Court Opinion

ID: 4690396
Source: CourtListenerOpinion
Date Created: 2021-05-26 19:10:34.053333+00
Date Added: 2024-06-11T08:04:59.808990
License: Public Domain

Kelly v New York City Health & Hosps. Corp. (2021 NY Slip Op 03314)

Kelly v New York City Health & Hosps. Corp.

2021 NY Slip Op 03314

Decided on May 26, 2021

Appellate Division, Second Department

Published by New York State Law Reporting Bureau pursuant to Judiciary Law § 431.

This opinion is uncorrected and subject to revision before publication in the Official Reports.

Decided on May 26, 2021
SUPREME COURT OF THE STATE OF NEW YORK
Appellate Division, Second Judicial Department

CHERYL E. CHAMBERS, J.P.
LEONARD B. AUSTIN
ROBERT J. MILLER
PAUL WOOTEN, JJ.

2018-01202
 (Index No. 995/08)

[*1]Aisha Kelly, etc., appellant, 
vNew York City Health & Hospitals Corporation, et al., defendants, Nancy Camp, etc., respondent.
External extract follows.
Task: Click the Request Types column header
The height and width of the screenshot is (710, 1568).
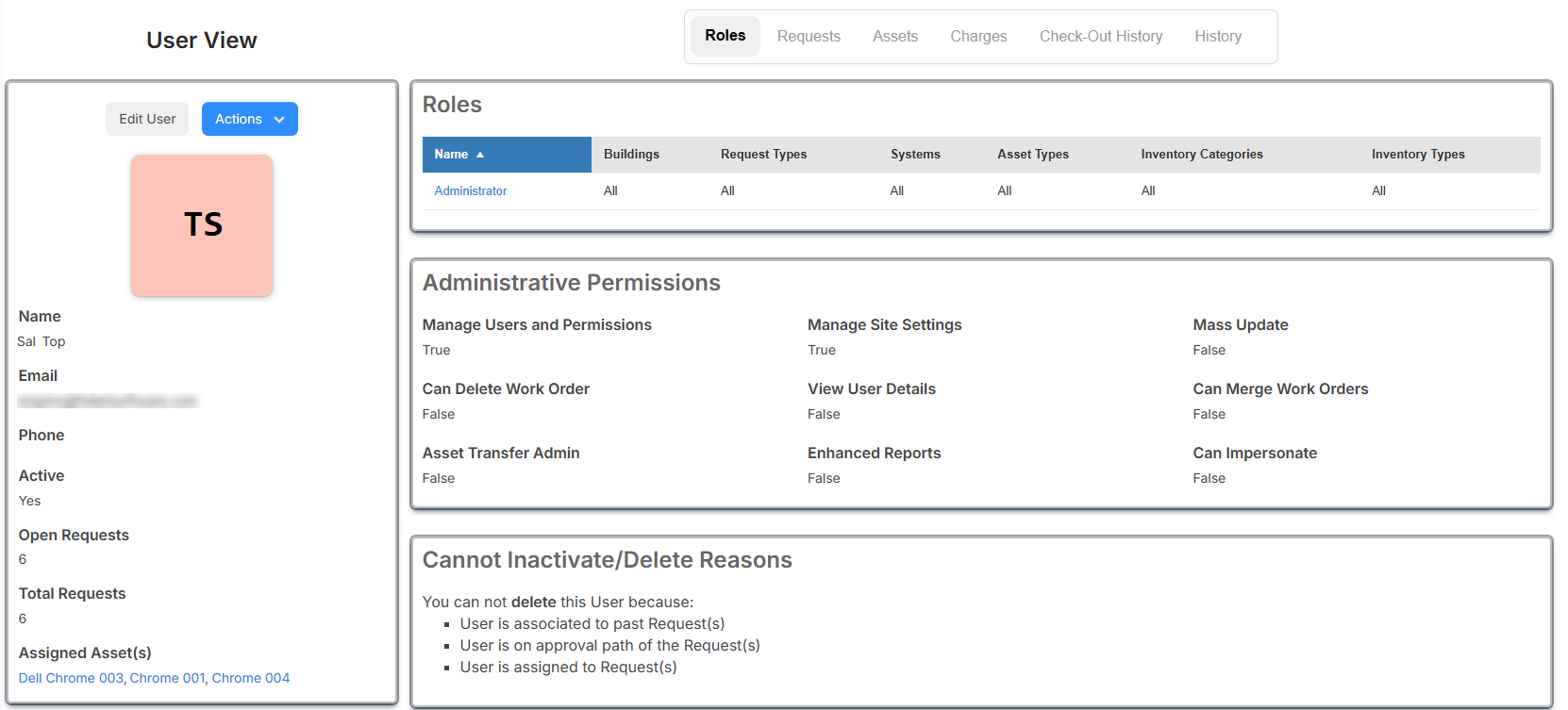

Asher & Associates, P.C. (Hasapidis Law Offices, South Salem, NY [Annette G. Hasapidis], of counsel), for appellant.
Benvenuto & Slattery (Rubin Paterniti Gonzalez Kaufman, LLP, New York, NY [James W. Tuffin and Juan Gonzalez], of counsel), for respondent.

DECISION & ORDER
In an action to recover damages for medical malpractice, the plaintiff appeals from a judgment of the Supreme Court, Queens County (Kevin J. Kerrigan, J.), entered October 24, 2017. The judgment, upon a jury verdict in favor of the defendant Nancy Camp on the issue of liability, is in favor of that defendant and against the plaintiff dismissing the complaint insofar as asserted against that defendant.
ORDERED that the judgment is affirmed, with costs.
The plaintiff, the administrator of the estate of Stefanus Watson (hereinafter the decedent), commenced this medical malpractice action against, among others, the defendant Nancy Camp (hereinafter the defendant) based upon the defendant's treatment of the decedent on December 15, 2005, while working as a physician in the emergency room of St. Vincent's Hospital.
The decedent was admitted to Queens Hospital Center for chest pain on November 30, 2005, and was discharged on December 2, 2005, with instructions to proceed to an emergency room if his chest pain returned or worsened. The decedent went to the emergency room at St. Vincent's Hospital with chest pain on December 15, 2005, and the defendant made the decision, without a cardiology consultation, to send him home instead of admit him to the hospital. On January 8, 2006, the decedent suffered cardiac arrest and died days later.
After a trial, the jury determined that the defendant departed from good and accepted medical practice by not requesting a cardiology consultation and by discharging the decedent instead of admitting him to the hospital, but that neither of these departures was a substantial factor in causing the decedent's death. In a judgment entered October 24, 2017, the complaint was dismissed insofar as asserted against the defendant. The plaintiff appeals.
Contrary to the plaintiff's contention, the verdict in favor of the defendant was not contrary to the weight of the evidence. "To establish a prima facie case of liability in a medical malpractice action, a plaintiff must prove that the defendant deviated from accepted standards of [*2]medical practice and that such deviation proximately caused the plaintiff's injuries" (Previtera v Nath, 164 AD3d 848, 850). "'A jury's finding that a party was at fault but that such fault was not a proximate cause of the accident is inconsistent and against the weight of the evidence only when the issues are so inextricably interwoven as to make it logically impossible to find negligence without also finding proximate cause'" (Coma v City of New York, 97 AD3d 715, 715, quoting Stewart v Marte, 91 AD3d 754, 755 [internal quotation marks omitted]). "'[W]here there is a reasonable view of the evidence under which it is not logically impossible to reconcile a finding of negligence but no proximate cause, it will be presumed that, in returning such a verdict, the jury adopted that view'" (Coma v City of New York, 97 AD3d at 715-716, quoting Bonomo v City of New York, 78 AD3d 1094, 1095). Here, the issues of negligence and proximate cause were not inextricably interwoven, and the jury could have reasonably concluded that while the defendant deviated from accepted standards of medical practice by discharging the decedent and not requesting a cardiology consultation, this was not a proximate cause of the decedent's fatal cardiac arrest because there was no evidence that he followed the discharge instructions to see his own primary care physician within one to two days of his discharge.
The plaintiff's contention that the Supreme Court erred in its charge to the jury is without merit, as the court's instructions adequately conveyed the sum and substance of the applicable law to be charged (see Phillips v United Artists Communications, 201 AD2d 634, 635).
CHAMBERS, J.P., AUSTIN, MILLER and WOOTEN, JJ., concur.